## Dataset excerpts
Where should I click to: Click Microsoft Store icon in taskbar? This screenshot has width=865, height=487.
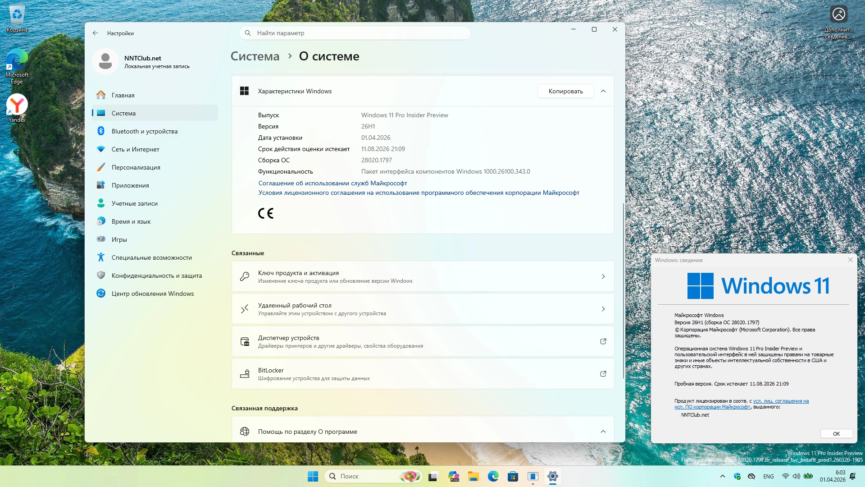513,476
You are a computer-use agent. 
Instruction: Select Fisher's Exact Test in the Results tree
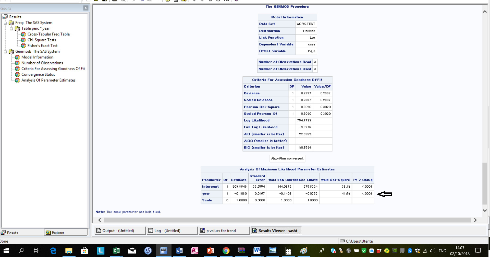[x=42, y=45]
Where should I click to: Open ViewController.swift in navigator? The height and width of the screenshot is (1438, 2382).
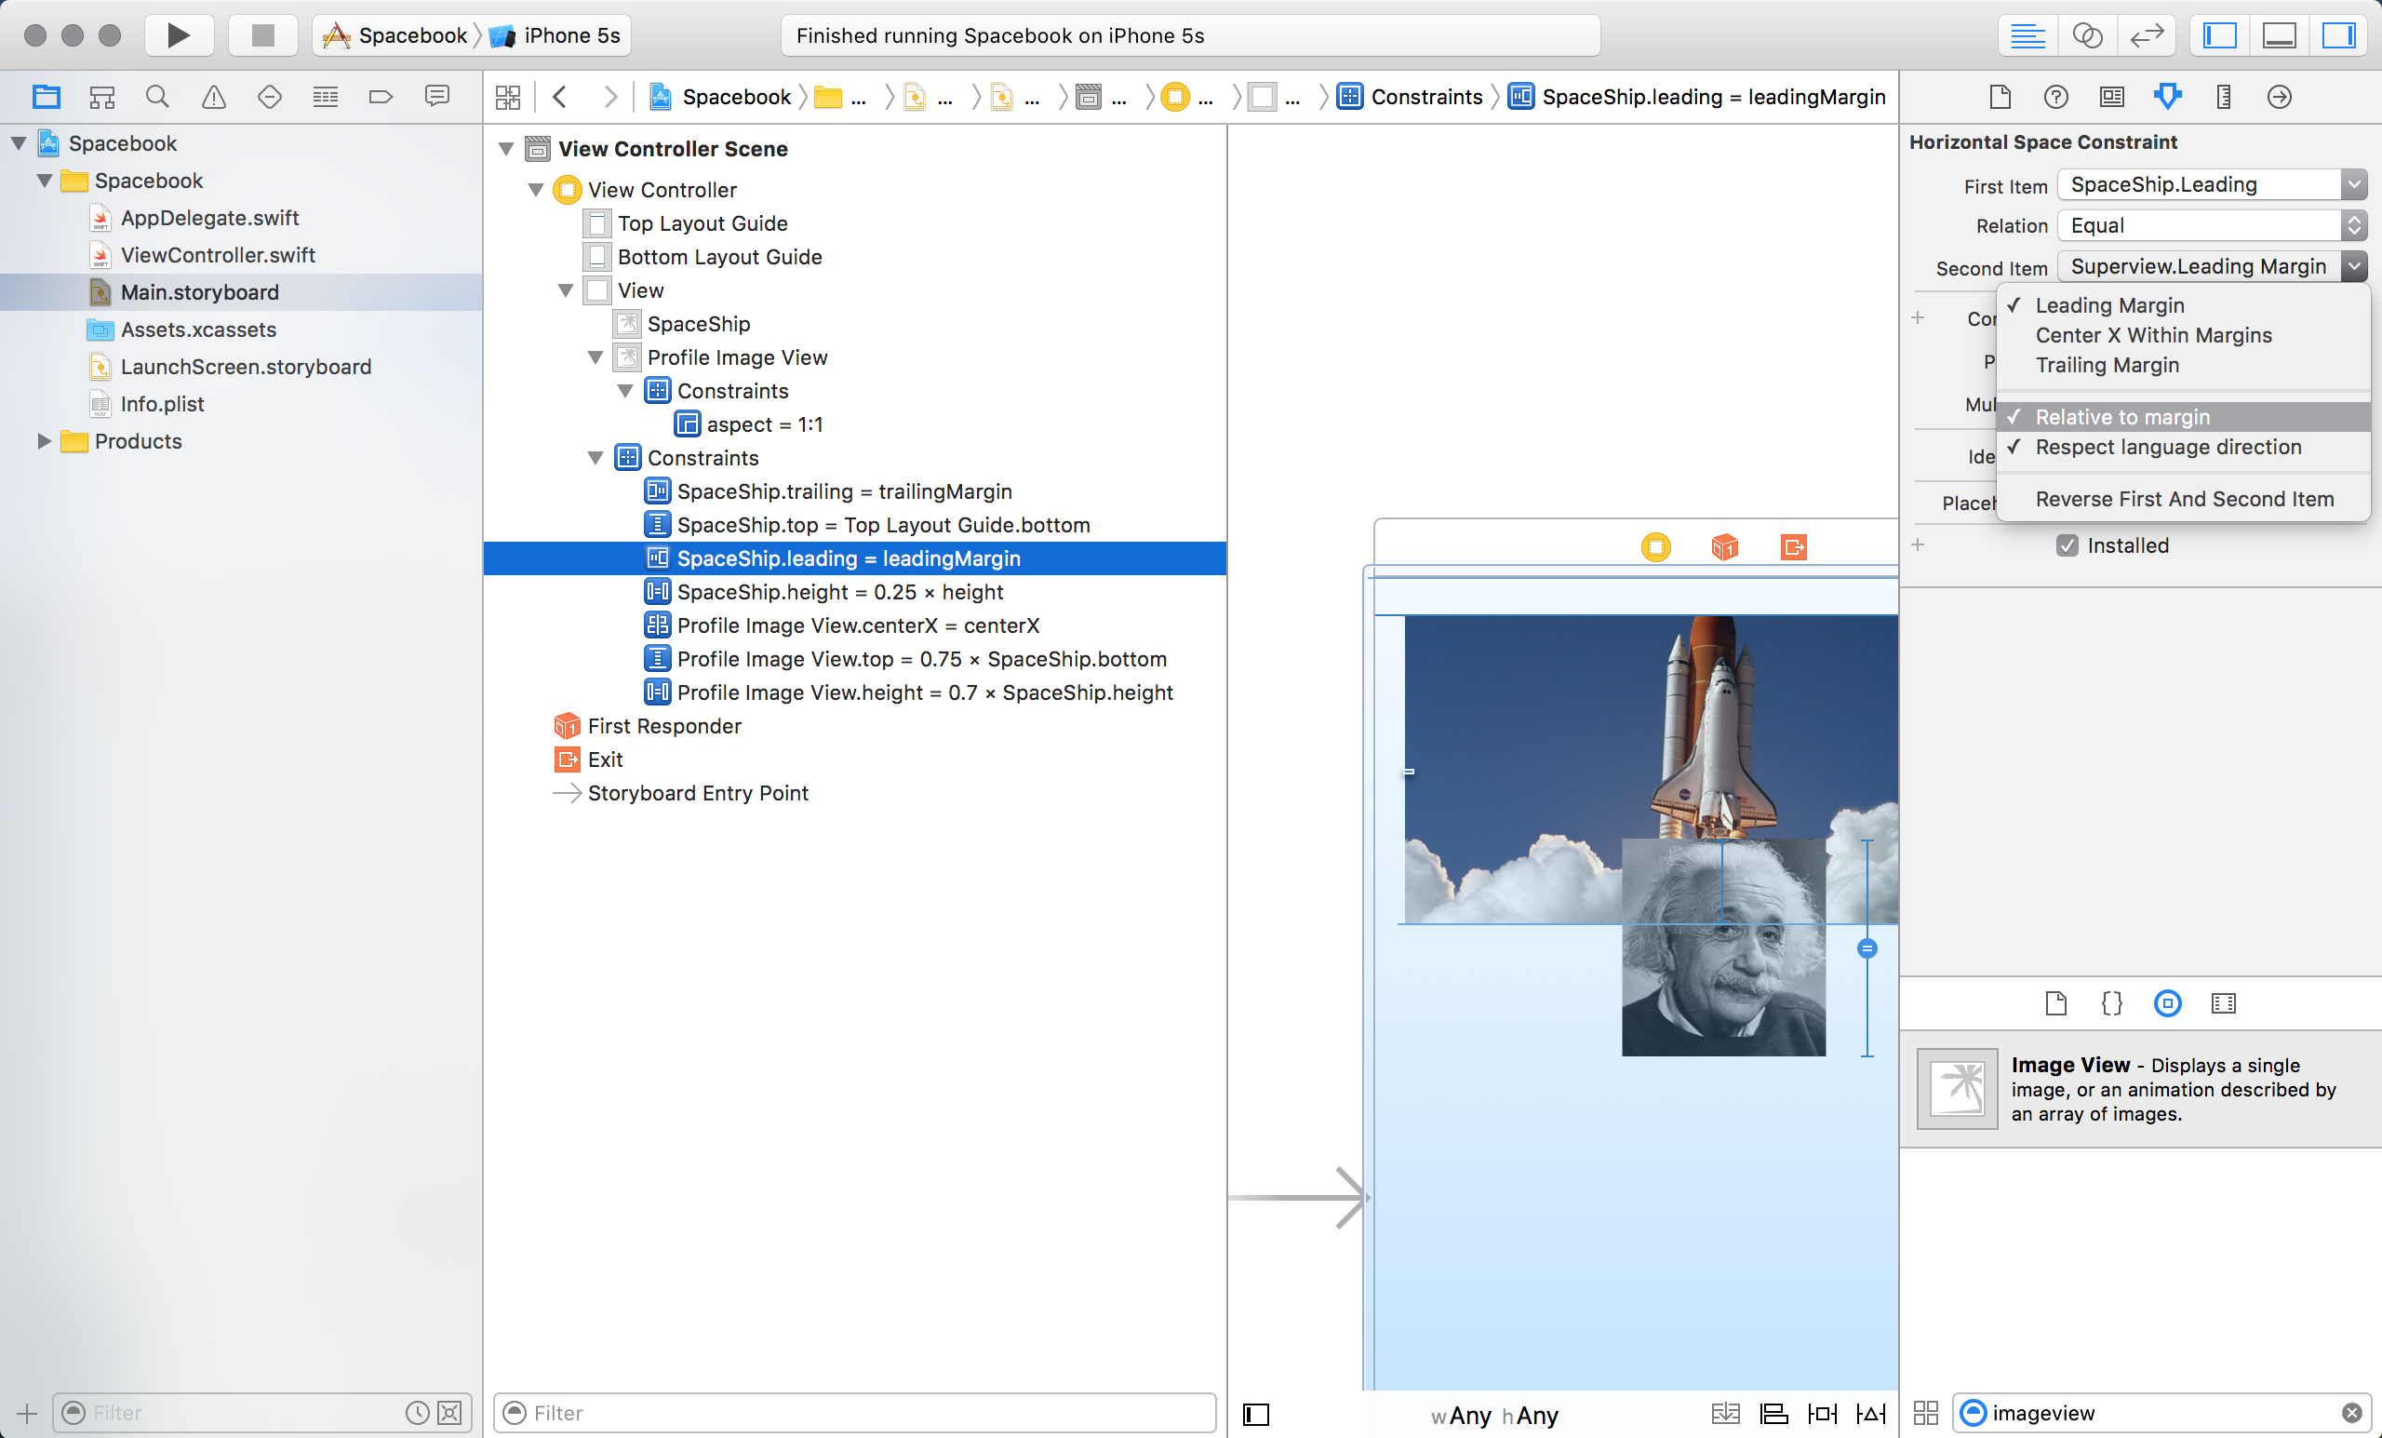tap(218, 255)
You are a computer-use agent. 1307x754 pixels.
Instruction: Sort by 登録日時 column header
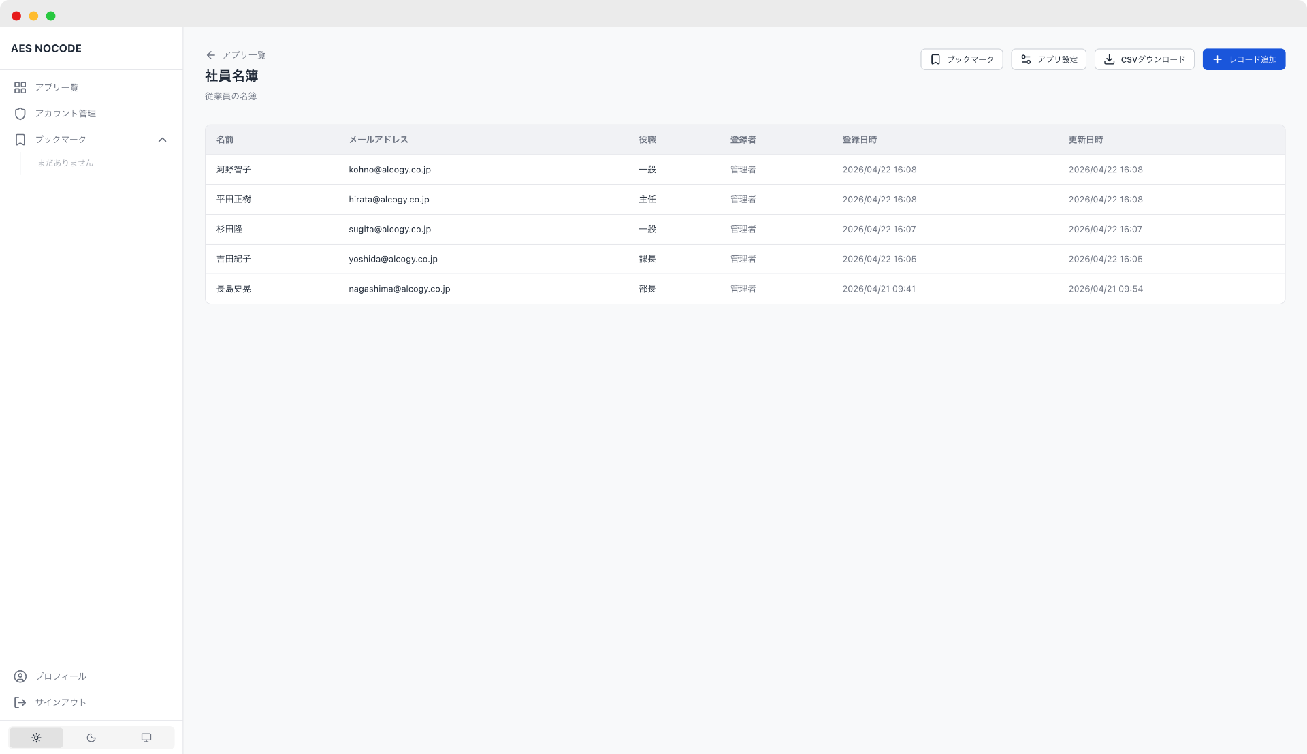859,140
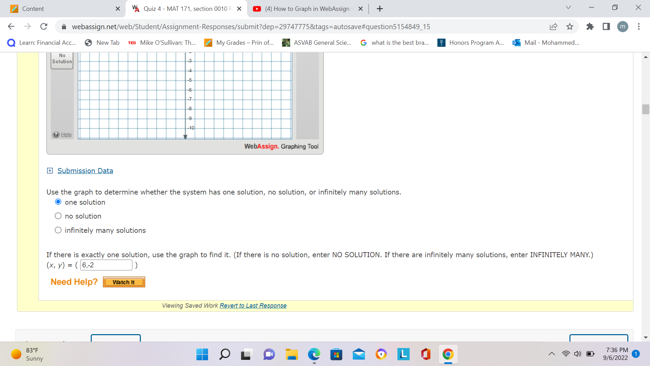Open the Chrome profile avatar

point(623,26)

## Brief
Exactly as written, reproduce all of the entries while dropping the pictures.

## Solution for this task
Where should I click to: Click Microsoft Store icon in taskbar? This screenshot has width=865, height=487.
513,476
You are a computer-use agent. 
Instruction: Select Fisher's Exact Test in the Results tree
[x=42, y=45]
Where should I click to: Open ViewController.swift in navigator? The height and width of the screenshot is (1438, 2382).
tap(218, 255)
You are a computer-use agent. 1307x754 pixels.
Instruction: Sort by 登録日時 column header
859,140
Open the Chrome profile avatar

point(623,26)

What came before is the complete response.